═════ Given data

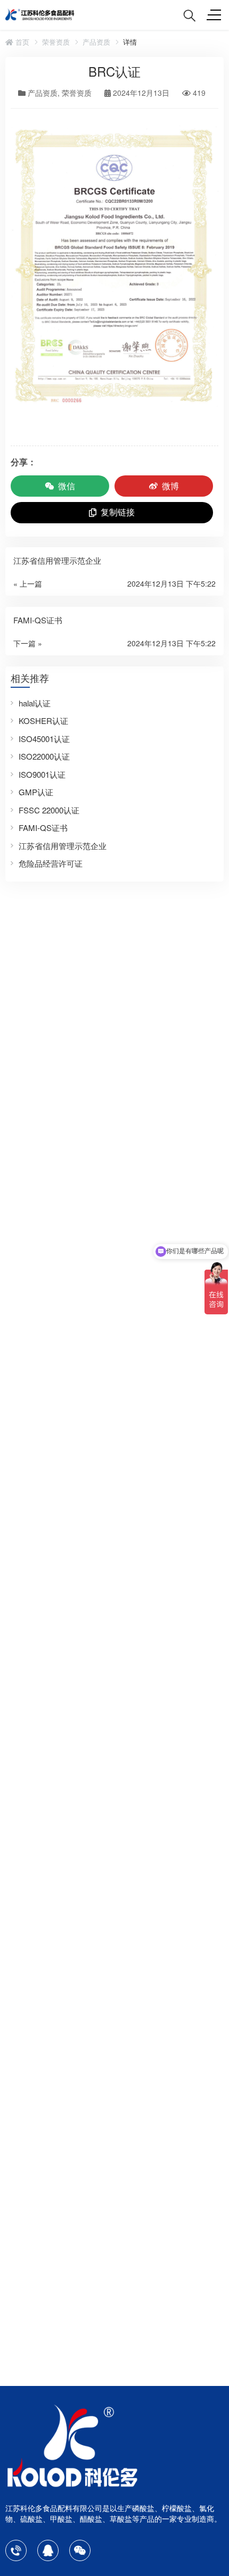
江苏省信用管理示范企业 (63, 845)
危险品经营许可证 (51, 863)
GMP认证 (36, 791)
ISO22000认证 (44, 756)
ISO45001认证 (44, 738)
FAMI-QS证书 (43, 827)
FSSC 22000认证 (49, 810)
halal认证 (35, 703)
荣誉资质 (56, 42)
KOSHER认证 (43, 720)
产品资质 (96, 42)
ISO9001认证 (42, 774)
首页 (21, 42)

══════════

Task: Lines from the one holding "ISO22000认证 (44, 756)" through the end of the material above should be output exactly, and all others skipped.

Response area:
ISO22000认证 (44, 756)
ISO45001认证 (44, 738)
FAMI-QS证书 (43, 827)
FSSC 22000认证 (49, 810)
halal认证 (35, 703)
荣誉资质 (56, 42)
KOSHER认证 (43, 720)
产品资质 (96, 42)
ISO9001认证 (42, 774)
首页 (21, 42)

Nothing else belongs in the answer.